++++ Data for review ++++
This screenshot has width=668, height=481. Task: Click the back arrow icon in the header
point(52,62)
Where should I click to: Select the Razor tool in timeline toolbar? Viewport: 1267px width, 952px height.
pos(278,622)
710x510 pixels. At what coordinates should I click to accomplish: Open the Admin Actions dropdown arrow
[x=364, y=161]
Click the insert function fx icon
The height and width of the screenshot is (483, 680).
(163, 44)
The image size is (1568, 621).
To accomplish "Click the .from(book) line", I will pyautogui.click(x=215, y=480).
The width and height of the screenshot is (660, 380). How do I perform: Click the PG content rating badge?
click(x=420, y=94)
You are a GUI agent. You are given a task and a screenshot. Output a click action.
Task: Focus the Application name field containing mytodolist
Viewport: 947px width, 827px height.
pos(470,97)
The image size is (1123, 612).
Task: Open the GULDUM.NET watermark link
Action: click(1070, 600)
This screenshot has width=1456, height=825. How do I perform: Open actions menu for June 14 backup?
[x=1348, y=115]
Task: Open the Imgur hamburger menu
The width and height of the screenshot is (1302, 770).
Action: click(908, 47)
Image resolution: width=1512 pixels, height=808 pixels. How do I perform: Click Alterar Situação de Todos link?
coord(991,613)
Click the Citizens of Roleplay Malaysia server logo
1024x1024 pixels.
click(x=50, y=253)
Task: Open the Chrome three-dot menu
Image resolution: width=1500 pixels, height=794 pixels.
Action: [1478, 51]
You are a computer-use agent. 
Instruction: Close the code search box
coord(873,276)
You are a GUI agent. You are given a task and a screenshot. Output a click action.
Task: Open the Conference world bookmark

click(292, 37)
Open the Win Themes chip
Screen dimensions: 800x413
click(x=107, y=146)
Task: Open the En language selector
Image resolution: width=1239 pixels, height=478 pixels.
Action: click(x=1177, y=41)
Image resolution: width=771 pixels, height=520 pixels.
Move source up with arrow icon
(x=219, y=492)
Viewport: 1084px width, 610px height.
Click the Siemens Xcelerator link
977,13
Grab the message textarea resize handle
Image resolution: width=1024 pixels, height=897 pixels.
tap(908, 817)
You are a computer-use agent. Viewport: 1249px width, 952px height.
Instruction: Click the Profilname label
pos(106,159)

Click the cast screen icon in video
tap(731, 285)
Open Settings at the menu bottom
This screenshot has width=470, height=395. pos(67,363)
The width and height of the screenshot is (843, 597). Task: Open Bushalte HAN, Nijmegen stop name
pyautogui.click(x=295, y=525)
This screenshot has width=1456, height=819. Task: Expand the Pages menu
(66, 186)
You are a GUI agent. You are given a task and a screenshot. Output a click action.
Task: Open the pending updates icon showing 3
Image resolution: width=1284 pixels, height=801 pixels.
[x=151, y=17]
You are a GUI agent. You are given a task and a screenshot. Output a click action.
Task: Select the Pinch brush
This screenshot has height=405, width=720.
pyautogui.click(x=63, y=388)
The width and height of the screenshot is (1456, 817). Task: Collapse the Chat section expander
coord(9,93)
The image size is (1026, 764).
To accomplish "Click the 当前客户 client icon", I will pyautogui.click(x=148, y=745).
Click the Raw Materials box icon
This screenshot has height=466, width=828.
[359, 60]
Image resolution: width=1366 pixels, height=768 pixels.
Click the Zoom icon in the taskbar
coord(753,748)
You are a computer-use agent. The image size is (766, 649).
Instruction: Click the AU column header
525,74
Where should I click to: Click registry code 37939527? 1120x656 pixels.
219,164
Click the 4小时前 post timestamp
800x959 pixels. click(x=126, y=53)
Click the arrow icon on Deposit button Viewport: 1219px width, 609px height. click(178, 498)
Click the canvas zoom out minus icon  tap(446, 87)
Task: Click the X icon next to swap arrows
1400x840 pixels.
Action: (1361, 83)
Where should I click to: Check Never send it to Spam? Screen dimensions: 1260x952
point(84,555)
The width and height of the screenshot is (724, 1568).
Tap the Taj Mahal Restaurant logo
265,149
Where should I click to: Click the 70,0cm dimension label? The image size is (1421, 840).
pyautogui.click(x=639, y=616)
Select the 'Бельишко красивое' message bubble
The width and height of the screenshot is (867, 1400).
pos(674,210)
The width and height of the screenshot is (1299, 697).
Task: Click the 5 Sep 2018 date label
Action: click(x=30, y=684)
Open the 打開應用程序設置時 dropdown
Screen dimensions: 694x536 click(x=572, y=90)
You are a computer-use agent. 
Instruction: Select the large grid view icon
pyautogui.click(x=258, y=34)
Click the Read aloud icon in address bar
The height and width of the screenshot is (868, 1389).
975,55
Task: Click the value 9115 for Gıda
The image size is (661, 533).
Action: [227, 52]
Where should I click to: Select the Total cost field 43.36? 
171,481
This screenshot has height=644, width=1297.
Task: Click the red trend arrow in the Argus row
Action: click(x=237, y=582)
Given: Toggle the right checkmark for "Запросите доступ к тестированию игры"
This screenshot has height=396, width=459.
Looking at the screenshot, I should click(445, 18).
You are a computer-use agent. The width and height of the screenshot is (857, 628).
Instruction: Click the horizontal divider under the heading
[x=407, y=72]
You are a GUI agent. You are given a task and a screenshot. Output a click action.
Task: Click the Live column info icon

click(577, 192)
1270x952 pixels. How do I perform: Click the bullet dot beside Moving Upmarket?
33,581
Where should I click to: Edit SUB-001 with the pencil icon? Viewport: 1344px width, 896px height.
++++
What is needed:
From the records above, copy each line that contains the word "will".

Solved exercise:
To accomplish "Click the .from(book) line", I will pyautogui.click(x=215, y=480).
To accomplish "Click the 当前客户 client icon", I will pyautogui.click(x=148, y=745).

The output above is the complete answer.